* BEGIN THE RECORDS *
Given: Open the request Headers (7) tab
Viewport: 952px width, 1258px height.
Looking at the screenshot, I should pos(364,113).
* END THE RECORDS *
* BEGIN THE RECORDS *
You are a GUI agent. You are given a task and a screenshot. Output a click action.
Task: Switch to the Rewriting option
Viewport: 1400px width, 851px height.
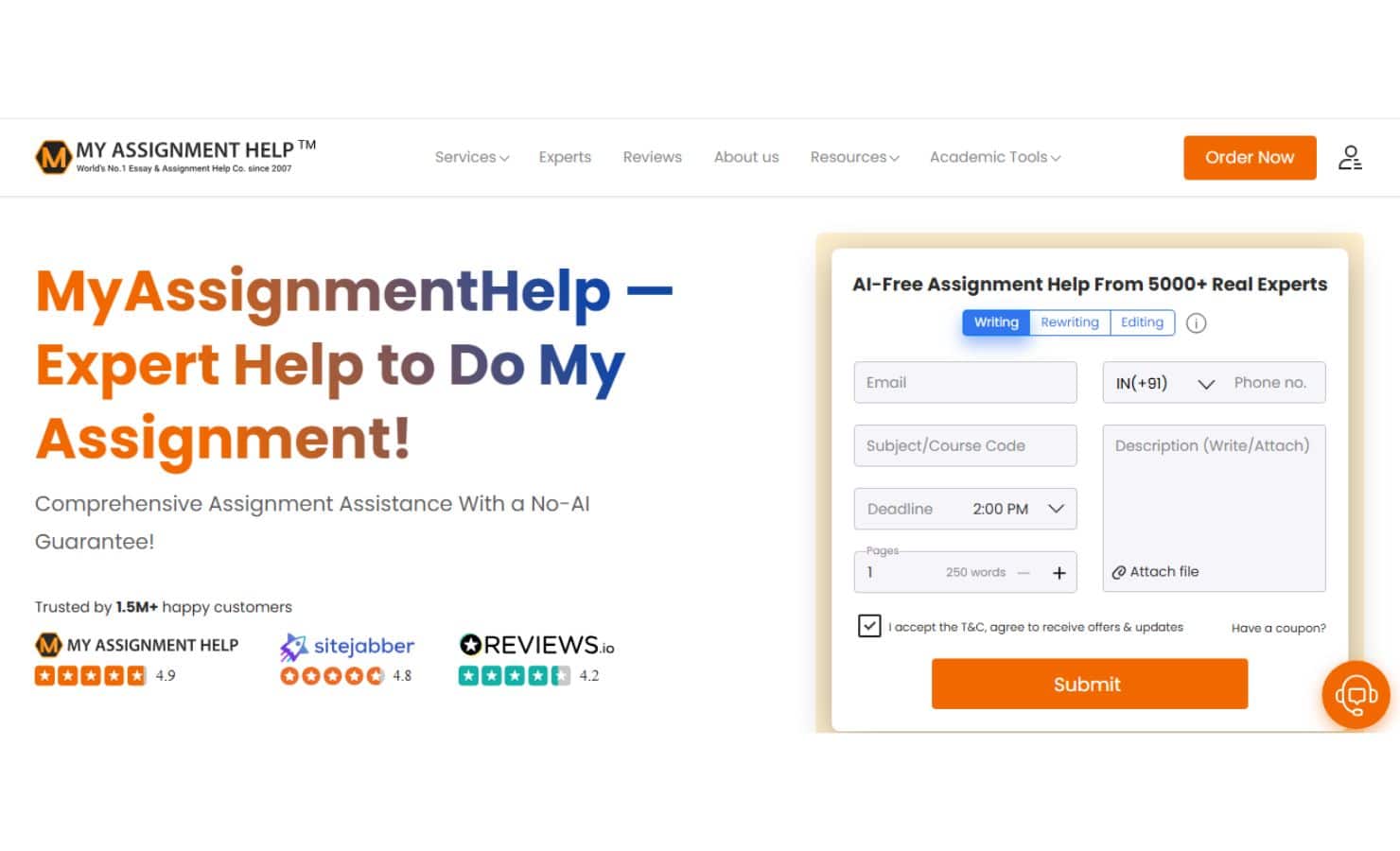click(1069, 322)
* END THE RECORDS *
* BEGIN THE RECORDS *
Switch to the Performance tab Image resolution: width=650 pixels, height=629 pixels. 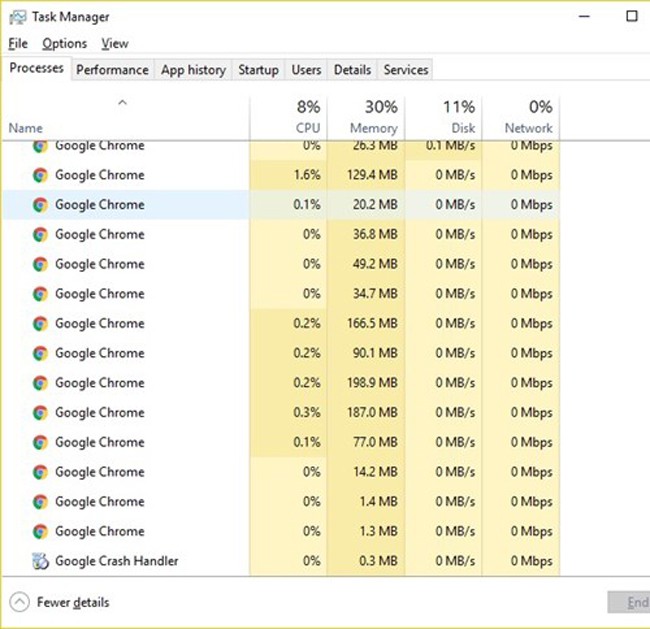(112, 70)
* END THE RECORDS *
GIVEN INSTRUCTION ->
Pull out the rows from the line containing "Given: Open the request Headers (7) tab" through the line containing "Looking at the", both included, and reproduce them word for word.

THE RESULT ->
Given: Open the request Headers (7) tab
Viewport: 952px width, 1258px height.
Looking at the screenshot, I should pos(364,113).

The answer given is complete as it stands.